The comments in this article and the subsequent social media postings have been illuminating, to say the least. I mean, it was one thing to have Jillian Michaels herself proclaim that the research was “bullshit”—I believe her exact phrase was that the results were simply “an excuse for falling off the wagon”—but it was another thing, entirely, for me to read the plethora of “eat less, move more. It’s that simple” comments left behind.

Oy.

What does that even mean?

I’ll tell you what it means. But first, a little history.

I love the story of George McGovern, a US Senator whom we have to thank for the creation of WIC and would have to thank for a governmental food pyramid—and subsequent agricultural policy reflecting—if it weren’t for, well, the food industry’s undue influence.

“By the ‘70s, the food industry found a more profitable way to use “excess” corn, converting it to high fructose corn syrup — the cheap sweetener that is in large part responsible for the subsequent obesity crisis. McGovern was early in seeing that problem too: he was chairman of  the Senate Select Committee on Nutrition and Human Needs, which initially advised Americans in 1977 to eat less meat and fewer dairy products for the sake of health. To the chagrin of agribusiness, sales of meat, dairy and eggs dropped.

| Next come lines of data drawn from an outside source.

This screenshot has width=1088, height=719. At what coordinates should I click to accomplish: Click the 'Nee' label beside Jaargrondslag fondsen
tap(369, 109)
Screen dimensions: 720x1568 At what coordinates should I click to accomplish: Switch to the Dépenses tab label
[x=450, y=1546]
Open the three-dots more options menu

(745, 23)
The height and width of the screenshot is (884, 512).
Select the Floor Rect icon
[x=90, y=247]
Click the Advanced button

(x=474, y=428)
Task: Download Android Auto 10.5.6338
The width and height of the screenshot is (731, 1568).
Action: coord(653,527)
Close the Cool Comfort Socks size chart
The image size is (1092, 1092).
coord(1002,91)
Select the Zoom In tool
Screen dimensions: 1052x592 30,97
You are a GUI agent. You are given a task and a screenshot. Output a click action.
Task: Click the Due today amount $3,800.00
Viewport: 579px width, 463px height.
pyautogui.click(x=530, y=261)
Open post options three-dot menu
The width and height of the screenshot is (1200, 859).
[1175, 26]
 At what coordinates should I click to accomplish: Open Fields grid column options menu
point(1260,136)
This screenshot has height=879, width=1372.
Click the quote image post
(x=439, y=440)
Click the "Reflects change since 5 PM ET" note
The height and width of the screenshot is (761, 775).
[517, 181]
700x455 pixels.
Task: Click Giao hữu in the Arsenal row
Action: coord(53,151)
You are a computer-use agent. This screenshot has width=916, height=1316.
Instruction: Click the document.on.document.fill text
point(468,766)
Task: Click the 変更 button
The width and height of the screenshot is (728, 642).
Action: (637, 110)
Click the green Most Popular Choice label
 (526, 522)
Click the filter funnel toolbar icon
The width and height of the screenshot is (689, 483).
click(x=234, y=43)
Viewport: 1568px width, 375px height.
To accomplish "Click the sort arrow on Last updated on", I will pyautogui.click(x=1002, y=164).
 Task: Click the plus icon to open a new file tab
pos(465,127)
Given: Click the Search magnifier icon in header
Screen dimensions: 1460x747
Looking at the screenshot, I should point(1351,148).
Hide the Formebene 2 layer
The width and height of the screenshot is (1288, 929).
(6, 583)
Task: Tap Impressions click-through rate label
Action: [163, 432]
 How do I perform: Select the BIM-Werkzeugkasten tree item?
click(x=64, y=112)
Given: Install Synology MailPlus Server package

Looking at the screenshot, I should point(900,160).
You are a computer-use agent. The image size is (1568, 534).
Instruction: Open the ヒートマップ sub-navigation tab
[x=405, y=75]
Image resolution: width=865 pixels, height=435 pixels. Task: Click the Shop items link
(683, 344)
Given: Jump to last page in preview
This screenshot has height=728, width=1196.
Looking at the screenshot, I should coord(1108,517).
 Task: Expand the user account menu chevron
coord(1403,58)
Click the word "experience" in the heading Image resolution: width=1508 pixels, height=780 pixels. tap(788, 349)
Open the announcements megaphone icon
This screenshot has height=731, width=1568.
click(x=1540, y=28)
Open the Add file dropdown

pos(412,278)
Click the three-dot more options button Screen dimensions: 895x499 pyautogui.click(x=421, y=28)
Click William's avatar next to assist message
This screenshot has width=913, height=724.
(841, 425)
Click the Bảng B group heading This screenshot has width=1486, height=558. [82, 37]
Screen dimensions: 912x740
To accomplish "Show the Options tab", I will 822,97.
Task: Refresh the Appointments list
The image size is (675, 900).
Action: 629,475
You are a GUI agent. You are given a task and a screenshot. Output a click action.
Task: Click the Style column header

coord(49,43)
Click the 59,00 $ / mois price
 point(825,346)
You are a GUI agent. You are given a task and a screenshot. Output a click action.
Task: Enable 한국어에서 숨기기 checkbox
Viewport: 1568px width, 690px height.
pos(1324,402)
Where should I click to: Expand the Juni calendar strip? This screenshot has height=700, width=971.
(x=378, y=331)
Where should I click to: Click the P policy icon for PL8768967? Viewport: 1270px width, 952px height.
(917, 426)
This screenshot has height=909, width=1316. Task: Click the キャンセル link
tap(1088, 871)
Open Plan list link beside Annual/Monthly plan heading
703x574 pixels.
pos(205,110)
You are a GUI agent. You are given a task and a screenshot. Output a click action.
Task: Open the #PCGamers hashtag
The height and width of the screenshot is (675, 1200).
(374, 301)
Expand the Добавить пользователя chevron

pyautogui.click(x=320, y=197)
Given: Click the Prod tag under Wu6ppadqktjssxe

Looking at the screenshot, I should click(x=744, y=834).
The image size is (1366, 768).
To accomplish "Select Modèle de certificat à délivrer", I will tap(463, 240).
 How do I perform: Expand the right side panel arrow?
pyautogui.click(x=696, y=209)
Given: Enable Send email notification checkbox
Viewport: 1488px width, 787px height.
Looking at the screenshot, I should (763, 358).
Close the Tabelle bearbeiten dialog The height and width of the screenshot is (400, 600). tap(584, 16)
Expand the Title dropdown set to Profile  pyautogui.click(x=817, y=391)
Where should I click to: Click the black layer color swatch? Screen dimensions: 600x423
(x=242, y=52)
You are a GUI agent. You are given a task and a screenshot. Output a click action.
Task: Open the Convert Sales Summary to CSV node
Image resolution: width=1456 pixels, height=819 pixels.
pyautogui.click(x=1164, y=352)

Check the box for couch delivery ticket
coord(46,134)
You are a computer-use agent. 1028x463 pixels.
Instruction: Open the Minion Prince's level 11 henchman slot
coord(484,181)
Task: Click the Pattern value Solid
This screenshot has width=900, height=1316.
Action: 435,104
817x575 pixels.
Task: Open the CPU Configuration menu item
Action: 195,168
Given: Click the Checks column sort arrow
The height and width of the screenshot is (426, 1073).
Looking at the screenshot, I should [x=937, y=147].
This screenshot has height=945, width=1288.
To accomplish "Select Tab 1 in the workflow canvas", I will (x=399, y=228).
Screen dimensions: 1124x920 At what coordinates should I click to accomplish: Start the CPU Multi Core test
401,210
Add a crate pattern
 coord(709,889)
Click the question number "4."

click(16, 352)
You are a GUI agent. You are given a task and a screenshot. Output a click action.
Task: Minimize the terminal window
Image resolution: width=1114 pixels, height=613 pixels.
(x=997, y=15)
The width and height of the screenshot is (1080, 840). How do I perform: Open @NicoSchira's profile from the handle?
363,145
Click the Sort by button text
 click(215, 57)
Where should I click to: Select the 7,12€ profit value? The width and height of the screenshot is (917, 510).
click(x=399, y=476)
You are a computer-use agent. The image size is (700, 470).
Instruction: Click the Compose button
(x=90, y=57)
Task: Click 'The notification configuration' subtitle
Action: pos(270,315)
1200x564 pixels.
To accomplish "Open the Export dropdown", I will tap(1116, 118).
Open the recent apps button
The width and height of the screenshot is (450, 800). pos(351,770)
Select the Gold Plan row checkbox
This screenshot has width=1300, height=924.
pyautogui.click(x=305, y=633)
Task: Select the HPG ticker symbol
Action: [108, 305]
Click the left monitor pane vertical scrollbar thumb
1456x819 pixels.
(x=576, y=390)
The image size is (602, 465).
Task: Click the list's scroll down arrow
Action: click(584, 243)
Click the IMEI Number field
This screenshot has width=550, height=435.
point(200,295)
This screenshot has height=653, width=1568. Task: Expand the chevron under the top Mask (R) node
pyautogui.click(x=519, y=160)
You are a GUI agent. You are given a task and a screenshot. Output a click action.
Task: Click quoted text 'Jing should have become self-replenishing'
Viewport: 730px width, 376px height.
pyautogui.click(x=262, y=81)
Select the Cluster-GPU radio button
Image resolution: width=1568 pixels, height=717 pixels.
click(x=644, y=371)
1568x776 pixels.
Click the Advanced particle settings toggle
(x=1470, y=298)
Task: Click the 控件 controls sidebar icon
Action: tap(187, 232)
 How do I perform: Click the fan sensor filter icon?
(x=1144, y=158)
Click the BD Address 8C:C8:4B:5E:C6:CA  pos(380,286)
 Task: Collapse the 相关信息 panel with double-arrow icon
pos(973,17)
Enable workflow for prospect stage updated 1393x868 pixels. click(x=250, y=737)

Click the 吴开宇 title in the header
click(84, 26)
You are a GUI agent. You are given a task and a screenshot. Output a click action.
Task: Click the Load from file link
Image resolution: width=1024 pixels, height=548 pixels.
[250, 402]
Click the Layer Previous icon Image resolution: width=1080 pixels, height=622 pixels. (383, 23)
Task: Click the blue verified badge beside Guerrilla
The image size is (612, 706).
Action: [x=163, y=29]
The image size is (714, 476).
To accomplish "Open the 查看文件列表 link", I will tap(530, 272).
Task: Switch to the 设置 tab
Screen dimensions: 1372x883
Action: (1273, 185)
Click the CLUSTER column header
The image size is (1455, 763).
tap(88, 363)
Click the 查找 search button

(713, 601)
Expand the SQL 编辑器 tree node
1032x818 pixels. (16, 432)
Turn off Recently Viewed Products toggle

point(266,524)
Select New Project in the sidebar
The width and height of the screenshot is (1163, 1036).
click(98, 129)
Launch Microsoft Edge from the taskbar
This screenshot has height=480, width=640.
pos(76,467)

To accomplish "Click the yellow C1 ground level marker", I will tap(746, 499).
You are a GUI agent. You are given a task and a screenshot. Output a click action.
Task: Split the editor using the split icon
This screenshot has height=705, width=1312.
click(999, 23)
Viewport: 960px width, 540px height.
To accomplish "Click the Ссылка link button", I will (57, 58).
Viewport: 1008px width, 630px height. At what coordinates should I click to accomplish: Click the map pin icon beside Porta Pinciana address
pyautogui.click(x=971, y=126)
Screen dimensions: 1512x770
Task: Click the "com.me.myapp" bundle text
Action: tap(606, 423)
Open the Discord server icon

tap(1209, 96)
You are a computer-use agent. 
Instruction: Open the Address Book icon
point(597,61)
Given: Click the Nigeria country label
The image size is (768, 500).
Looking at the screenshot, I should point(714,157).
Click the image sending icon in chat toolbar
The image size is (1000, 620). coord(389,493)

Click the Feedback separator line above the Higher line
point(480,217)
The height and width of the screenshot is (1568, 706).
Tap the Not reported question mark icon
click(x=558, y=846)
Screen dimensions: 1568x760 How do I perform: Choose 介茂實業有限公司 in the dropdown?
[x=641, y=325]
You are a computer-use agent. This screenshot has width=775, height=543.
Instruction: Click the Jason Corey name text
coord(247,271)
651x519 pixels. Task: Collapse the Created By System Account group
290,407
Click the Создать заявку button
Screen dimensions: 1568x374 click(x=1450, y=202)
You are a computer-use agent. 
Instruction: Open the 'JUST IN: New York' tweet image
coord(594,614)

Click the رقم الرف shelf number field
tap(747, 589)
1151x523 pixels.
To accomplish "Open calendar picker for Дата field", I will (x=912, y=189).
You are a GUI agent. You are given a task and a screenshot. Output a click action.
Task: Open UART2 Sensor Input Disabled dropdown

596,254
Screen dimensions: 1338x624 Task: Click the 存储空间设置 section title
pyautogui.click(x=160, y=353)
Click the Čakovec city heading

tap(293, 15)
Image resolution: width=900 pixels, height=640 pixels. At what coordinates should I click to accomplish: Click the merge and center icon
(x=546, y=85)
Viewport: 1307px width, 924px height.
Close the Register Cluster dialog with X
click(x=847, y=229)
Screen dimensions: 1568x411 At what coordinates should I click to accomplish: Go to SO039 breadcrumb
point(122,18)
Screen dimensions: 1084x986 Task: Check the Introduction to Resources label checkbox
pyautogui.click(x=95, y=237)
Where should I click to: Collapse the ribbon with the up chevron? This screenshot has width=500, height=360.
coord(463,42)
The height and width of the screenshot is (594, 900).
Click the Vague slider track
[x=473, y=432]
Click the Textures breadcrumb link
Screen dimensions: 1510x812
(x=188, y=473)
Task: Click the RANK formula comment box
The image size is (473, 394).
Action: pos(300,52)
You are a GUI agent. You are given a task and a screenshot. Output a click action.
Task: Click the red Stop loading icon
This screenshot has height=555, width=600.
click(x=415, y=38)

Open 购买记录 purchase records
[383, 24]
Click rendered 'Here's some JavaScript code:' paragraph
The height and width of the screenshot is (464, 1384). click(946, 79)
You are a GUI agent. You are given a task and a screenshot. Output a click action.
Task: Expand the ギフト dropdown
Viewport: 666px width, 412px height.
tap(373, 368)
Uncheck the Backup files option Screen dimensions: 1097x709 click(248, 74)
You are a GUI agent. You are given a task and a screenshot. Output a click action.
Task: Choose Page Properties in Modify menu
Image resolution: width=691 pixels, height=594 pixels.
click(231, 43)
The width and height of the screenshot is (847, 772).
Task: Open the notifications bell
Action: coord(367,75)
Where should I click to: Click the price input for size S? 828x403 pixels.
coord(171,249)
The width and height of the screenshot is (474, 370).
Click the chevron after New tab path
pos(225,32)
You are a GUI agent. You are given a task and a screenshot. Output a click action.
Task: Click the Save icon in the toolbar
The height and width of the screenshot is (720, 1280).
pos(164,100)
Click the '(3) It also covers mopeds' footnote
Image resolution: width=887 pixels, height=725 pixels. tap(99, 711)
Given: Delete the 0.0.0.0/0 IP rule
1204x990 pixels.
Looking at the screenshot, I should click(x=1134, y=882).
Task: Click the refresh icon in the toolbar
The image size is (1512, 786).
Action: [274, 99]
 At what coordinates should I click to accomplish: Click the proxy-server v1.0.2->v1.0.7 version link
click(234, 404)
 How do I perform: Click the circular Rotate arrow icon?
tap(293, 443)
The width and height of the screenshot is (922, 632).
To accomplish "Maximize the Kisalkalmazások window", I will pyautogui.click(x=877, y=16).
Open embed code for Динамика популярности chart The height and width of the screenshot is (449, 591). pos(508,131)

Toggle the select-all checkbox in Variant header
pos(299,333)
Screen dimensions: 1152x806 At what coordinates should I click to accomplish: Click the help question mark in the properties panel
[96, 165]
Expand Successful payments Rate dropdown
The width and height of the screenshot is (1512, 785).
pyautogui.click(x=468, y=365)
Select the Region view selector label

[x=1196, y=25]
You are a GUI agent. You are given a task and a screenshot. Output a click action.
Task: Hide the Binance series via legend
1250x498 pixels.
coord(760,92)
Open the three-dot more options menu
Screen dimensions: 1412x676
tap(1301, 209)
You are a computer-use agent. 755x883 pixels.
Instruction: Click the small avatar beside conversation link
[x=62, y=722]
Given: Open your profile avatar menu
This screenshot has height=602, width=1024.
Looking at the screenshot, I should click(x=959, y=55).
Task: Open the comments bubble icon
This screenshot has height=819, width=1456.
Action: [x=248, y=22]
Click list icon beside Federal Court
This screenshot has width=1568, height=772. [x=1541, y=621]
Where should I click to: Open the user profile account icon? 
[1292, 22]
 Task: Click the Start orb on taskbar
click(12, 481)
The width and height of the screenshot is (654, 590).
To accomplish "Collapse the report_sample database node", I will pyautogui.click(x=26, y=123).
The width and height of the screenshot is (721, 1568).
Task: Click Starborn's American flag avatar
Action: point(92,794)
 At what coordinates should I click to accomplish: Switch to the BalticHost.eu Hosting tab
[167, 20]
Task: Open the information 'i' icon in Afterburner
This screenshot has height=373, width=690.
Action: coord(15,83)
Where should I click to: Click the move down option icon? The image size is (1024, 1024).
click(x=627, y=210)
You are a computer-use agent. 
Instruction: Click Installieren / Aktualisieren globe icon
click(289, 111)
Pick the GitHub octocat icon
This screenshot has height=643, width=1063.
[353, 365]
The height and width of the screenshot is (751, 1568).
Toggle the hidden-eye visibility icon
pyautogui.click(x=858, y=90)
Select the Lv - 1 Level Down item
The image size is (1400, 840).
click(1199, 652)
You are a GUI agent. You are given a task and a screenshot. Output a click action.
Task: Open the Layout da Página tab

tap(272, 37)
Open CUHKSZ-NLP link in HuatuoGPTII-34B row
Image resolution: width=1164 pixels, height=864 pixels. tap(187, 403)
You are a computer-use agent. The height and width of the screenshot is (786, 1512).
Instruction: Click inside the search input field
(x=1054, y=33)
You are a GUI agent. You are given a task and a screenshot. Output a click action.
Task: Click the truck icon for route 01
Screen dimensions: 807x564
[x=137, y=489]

Intense lobbying followed, and the dietary goals were soon revised to say that consumers should “Choose meats, poultry, and fish which will reduce saturated fat intake.” (This was not the only battle McGovern lost, of course.) Note the shift of emphasis from food (“eat less meat”) to nutrients (“eat less saturated fat”), an unnecessary muddling of the issues that has benefited industry at the expense of health and the environment. [source]

From this point forward, the food industry and all its various sub-components learned an important lesson: the government has “too much power” to influence the public’s buying habits, and they needed to ensure that their industries were well represented in any conversations intended to impact the way Americans buy their food.

This is why, when you want to look at who’s fighting legislation to advance food policy in this country, just look at the companies that would be most impacted, then look at the states where they and their factories are located, then look for the senators and congresspeople for that state. (If you’ve ever wondered why “tomato paste is a vegetable,” just look to the congressional representatives and senators from the state of Minnesota, where a major food manufacturer produces pizzas for the food system as well as widely-known brands like Red Baron and Freschetta.

So, as food policy evolved in the new millennium, virtually every public hearing involving nutrition includes figureheads from industry trade associations—American Beverage Association, Dairy Council, and so on—as well as directors of public relations for major food corporations. The general understanding is that whenever the government decides to present information essential to protecting public health, we’re supposed to consider the way it will impact corporations. Remember: corporations are people, too.

Politicians, learning that the food industry was willing to put them out of office with their endless funds, played right along. Consider the clips from the documentary Food Inc., of the Bush Administration discussing nutrition policy with representatives from various food conglomerates. Over and over again, you heard the phrase “eat less, move more.” (Keep in mind its kissing cousin, “everything in moderation.”)

It was intended to serve as a way around telling people to simply not buy certain things. Instead of telling people don’t buy sodapop or snack foods or any other number of nutritionally-lacking foods, just tell people to reduce the amount of it they consume. There’s no consideration for the fact that people often eat as much as they do of certain foods because the only way for those particular items to fill them up is for them to eat that large quantity.

“Eat less, move more” is a manipulation of the same phrase we’ve been hearing for years, now: “calories in, calories out.” “Weight loss is calories in, calories out.” “Laws of thermodynamics, obvi.” The reality, however, is that some kinds of calories are more filling than others. Hell, not even all sources of carbs are equally filling, because some contain protein and fiber and healthful dietary fat in ways that other kinds do not.

What’s more, if a person’s metabolism is greatly impacted by having lean muscle, it’s widely known that a body subsisting on majority carbs simply cannot build or keep lean muscle mass, therefore negatively impacting and reducing a person’s metabolism.

Quite frankly, all three phrases—“eat less, move more;” “calories in, calories out;” and “everything in moderation”—are all crocks of shit.

“Eat less, move more” was never intended to benefit the public—it was intended to protect industry. It’s not about teaching you how to eat, how to lose weight, or how to live healthier. One of the most major pieces of information I tell people is to consider why you eat as much of a given item as you do; the answer is almost always “I’m not full unless I eat this much.” Telling someone to simply eat less of something they’ve always eaten in larger quantities, so that the food’s manufacturer doesn’t lose the customer, means they’ll be unfulfilled and will quite frankly wind up going back and eating their usual quantity. That’s why successful weight loss, for many, has to include changing what you eat.

The honest phrasing isn’t “eat less, move more.” If I had my way, it’d be “eat differently, move more.” Changing what you eat often means you’re eating far more than you ever did before—more in quantity, far less in calories. Who wouldn’t want that?